▸ Data provided:
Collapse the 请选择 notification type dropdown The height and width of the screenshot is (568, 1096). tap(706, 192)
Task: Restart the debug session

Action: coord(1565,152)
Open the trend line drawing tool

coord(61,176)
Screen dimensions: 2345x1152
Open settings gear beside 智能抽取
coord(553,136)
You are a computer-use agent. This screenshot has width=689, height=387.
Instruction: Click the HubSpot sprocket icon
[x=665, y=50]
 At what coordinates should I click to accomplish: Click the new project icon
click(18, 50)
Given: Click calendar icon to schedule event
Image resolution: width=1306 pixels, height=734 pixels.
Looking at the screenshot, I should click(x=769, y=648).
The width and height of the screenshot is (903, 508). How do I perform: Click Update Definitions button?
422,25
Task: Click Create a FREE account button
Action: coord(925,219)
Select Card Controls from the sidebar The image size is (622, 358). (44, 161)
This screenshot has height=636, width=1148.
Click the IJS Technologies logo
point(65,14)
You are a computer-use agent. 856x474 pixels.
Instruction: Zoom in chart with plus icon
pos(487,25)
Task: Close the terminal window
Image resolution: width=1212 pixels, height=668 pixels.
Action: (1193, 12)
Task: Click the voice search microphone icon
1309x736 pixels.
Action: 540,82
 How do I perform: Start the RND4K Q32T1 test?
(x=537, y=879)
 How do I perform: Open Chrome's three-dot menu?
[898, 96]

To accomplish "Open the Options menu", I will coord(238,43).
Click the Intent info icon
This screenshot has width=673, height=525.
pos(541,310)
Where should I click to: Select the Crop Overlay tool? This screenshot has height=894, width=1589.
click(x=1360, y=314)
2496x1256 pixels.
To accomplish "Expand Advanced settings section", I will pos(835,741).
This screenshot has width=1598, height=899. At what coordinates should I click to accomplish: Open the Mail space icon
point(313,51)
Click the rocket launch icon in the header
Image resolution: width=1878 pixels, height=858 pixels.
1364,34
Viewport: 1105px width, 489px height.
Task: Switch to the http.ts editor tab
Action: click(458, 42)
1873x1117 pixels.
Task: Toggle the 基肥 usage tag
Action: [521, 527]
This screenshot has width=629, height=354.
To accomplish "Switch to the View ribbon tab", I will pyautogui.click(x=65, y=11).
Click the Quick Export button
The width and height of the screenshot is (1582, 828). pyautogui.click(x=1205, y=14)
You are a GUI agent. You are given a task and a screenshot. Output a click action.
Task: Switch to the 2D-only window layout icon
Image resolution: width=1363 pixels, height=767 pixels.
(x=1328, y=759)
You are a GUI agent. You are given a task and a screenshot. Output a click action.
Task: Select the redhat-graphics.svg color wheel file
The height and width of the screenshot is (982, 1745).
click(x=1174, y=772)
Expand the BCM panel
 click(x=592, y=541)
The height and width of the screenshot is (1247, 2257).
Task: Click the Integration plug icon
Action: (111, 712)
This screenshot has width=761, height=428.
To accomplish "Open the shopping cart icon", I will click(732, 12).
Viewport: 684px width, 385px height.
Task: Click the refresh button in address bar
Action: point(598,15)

▸ Exercise requirements: Repeat the records above exactly as they appear.

▸ Solution:
Collapse the 请选择 notification type dropdown The height and width of the screenshot is (568, 1096). tap(706, 192)
Task: Restart the debug session

Action: coord(1565,152)
Open the trend line drawing tool

coord(61,176)
Screen dimensions: 2345x1152
Open settings gear beside 智能抽取
coord(553,136)
You are a computer-use agent. This screenshot has width=689, height=387.
Instruction: Click the HubSpot sprocket icon
[x=665, y=50]
 At what coordinates should I click to accomplish: Click the new project icon
click(18, 50)
Given: Click calendar icon to schedule event
Image resolution: width=1306 pixels, height=734 pixels.
Looking at the screenshot, I should click(x=769, y=648).
The width and height of the screenshot is (903, 508). How do I perform: Click Update Definitions button?
422,25
Task: Click Create a FREE account button
Action: coord(925,219)
Select Card Controls from the sidebar The image size is (622, 358). (44, 161)
This screenshot has height=636, width=1148.
Click the IJS Technologies logo
point(65,14)
You are a computer-use agent. 856x474 pixels.
Instruction: Zoom in chart with plus icon
pos(487,25)
Task: Close the terminal window
Image resolution: width=1212 pixels, height=668 pixels.
Action: (1193, 12)
Task: Click the voice search microphone icon
1309x736 pixels.
Action: 540,82
 How do I perform: Start the RND4K Q32T1 test?
(x=537, y=879)
 How do I perform: Open Chrome's three-dot menu?
[898, 96]

To accomplish "Open the Options menu", I will coord(238,43).
Click the Intent info icon
This screenshot has width=673, height=525.
pos(541,310)
Where should I click to: Select the Crop Overlay tool? This screenshot has height=894, width=1589.
click(x=1360, y=314)
2496x1256 pixels.
To accomplish "Expand Advanced settings section", I will pos(835,741).
This screenshot has width=1598, height=899. At what coordinates should I click to accomplish: Open the Mail space icon
point(313,51)
Click the rocket launch icon in the header
Image resolution: width=1878 pixels, height=858 pixels.
1364,34
Viewport: 1105px width, 489px height.
Task: Switch to the http.ts editor tab
Action: click(458, 42)
1873x1117 pixels.
Task: Toggle the 基肥 usage tag
Action: [521, 527]
This screenshot has width=629, height=354.
To accomplish "Switch to the View ribbon tab", I will pyautogui.click(x=65, y=11).
Click the Quick Export button
The width and height of the screenshot is (1582, 828). pyautogui.click(x=1205, y=14)
You are a GUI agent. You are given a task and a screenshot. Output a click action.
Task: Switch to the 2D-only window layout icon
Image resolution: width=1363 pixels, height=767 pixels.
(x=1328, y=759)
You are a GUI agent. You are given a task and a screenshot. Output a click action.
Task: Select the redhat-graphics.svg color wheel file
The height and width of the screenshot is (982, 1745).
click(x=1174, y=772)
Expand the BCM panel
 click(x=592, y=541)
The height and width of the screenshot is (1247, 2257).
Task: Click the Integration plug icon
Action: (111, 712)
This screenshot has width=761, height=428.
To accomplish "Open the shopping cart icon", I will click(732, 12).
Viewport: 684px width, 385px height.
Task: Click the refresh button in address bar
Action: point(598,15)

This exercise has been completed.